The response must be a precise copy of the records that follow.
═════ Records shown
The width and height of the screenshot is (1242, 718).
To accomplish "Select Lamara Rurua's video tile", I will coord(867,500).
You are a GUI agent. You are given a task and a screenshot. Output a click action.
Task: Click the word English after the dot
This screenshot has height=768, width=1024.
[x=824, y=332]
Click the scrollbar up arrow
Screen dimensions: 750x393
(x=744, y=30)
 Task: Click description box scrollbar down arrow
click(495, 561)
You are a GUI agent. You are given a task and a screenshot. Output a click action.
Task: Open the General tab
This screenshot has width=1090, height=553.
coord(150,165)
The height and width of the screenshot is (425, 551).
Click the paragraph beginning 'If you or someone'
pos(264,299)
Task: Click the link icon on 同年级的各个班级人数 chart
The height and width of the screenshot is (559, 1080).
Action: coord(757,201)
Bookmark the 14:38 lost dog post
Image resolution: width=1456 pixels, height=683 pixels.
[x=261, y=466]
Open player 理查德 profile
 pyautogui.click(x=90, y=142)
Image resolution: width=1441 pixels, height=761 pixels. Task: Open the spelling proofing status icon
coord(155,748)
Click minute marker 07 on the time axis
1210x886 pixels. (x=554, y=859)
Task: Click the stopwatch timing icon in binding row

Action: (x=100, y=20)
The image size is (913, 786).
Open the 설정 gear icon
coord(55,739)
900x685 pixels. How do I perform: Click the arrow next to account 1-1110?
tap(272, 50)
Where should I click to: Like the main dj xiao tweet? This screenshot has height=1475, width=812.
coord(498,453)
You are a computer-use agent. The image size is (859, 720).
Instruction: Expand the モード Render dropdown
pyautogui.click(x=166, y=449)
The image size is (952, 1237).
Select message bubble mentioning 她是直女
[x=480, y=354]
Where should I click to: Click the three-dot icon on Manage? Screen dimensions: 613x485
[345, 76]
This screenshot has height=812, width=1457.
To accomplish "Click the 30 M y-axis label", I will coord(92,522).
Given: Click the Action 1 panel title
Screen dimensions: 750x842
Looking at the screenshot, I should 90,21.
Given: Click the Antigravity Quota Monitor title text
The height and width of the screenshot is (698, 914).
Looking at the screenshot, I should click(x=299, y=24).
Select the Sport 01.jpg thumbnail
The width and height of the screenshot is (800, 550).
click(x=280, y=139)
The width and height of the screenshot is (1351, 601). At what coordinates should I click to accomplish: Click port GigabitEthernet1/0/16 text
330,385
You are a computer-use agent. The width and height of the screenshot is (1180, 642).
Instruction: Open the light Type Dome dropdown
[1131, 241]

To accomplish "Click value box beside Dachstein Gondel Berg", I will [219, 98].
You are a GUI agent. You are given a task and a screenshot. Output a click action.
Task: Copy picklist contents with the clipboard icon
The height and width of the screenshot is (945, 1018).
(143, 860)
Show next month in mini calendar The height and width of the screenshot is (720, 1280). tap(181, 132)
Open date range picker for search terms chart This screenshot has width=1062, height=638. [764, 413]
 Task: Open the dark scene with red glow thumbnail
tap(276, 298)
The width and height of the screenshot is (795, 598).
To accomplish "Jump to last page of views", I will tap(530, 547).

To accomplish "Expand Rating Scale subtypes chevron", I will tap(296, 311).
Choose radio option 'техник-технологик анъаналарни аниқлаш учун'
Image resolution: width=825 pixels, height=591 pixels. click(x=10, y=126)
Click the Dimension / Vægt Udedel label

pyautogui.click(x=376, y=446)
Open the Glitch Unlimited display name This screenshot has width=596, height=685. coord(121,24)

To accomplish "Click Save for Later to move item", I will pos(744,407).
══════════
■ **Your solution**
The width and height of the screenshot is (1242, 718).
To accomplish "Select Lamara Rurua's video tile", I will coord(867,500).
You are a GUI agent. You are given a task and a screenshot. Output a click action.
Task: Click the word English after the dot
This screenshot has height=768, width=1024.
[x=824, y=332]
Click the scrollbar up arrow
Screen dimensions: 750x393
(x=744, y=30)
 Task: Click description box scrollbar down arrow
click(495, 561)
You are a GUI agent. You are given a task and a screenshot. Output a click action.
Task: Open the General tab
This screenshot has width=1090, height=553.
coord(150,165)
The height and width of the screenshot is (425, 551).
Click the paragraph beginning 'If you or someone'
pos(264,299)
Task: Click the link icon on 同年级的各个班级人数 chart
The height and width of the screenshot is (559, 1080).
Action: coord(757,201)
Bookmark the 14:38 lost dog post
Image resolution: width=1456 pixels, height=683 pixels.
[x=261, y=466]
Open player 理查德 profile
 pyautogui.click(x=90, y=142)
Image resolution: width=1441 pixels, height=761 pixels. Task: Open the spelling proofing status icon
coord(155,748)
Click minute marker 07 on the time axis
1210x886 pixels. (x=554, y=859)
Task: Click the stopwatch timing icon in binding row

Action: (x=100, y=20)
The image size is (913, 786).
Open the 설정 gear icon
coord(55,739)
900x685 pixels. How do I perform: Click the arrow next to account 1-1110?
tap(272, 50)
Where should I click to: Like the main dj xiao tweet? This screenshot has height=1475, width=812.
coord(498,453)
You are a computer-use agent. The image size is (859, 720).
Instruction: Expand the モード Render dropdown
pyautogui.click(x=166, y=449)
The image size is (952, 1237).
Select message bubble mentioning 她是直女
[x=480, y=354]
Where should I click to: Click the three-dot icon on Manage? Screen dimensions: 613x485
[345, 76]
This screenshot has height=812, width=1457.
To accomplish "Click the 30 M y-axis label", I will coord(92,522).
Given: Click the Action 1 panel title
Screen dimensions: 750x842
Looking at the screenshot, I should 90,21.
Given: Click the Antigravity Quota Monitor title text
The height and width of the screenshot is (698, 914).
Looking at the screenshot, I should click(x=299, y=24).
Select the Sport 01.jpg thumbnail
The width and height of the screenshot is (800, 550).
click(x=280, y=139)
The width and height of the screenshot is (1351, 601). At what coordinates should I click to accomplish: Click port GigabitEthernet1/0/16 text
330,385
You are a computer-use agent. The width and height of the screenshot is (1180, 642).
Instruction: Open the light Type Dome dropdown
[1131, 241]

To accomplish "Click value box beside Dachstein Gondel Berg", I will [219, 98].
You are a GUI agent. You are given a task and a screenshot. Output a click action.
Task: Copy picklist contents with the clipboard icon
The height and width of the screenshot is (945, 1018).
(143, 860)
Show next month in mini calendar The height and width of the screenshot is (720, 1280). tap(181, 132)
Open date range picker for search terms chart This screenshot has width=1062, height=638. [764, 413]
 Task: Open the dark scene with red glow thumbnail
tap(276, 298)
The width and height of the screenshot is (795, 598).
To accomplish "Jump to last page of views", I will tap(530, 547).

To accomplish "Expand Rating Scale subtypes chevron", I will tap(296, 311).
Choose radio option 'техник-технологик анъаналарни аниқлаш учун'
Image resolution: width=825 pixels, height=591 pixels. click(x=10, y=126)
Click the Dimension / Vægt Udedel label

pyautogui.click(x=376, y=446)
Open the Glitch Unlimited display name This screenshot has width=596, height=685. coord(121,24)

To accomplish "Click Save for Later to move item", I will pos(744,407).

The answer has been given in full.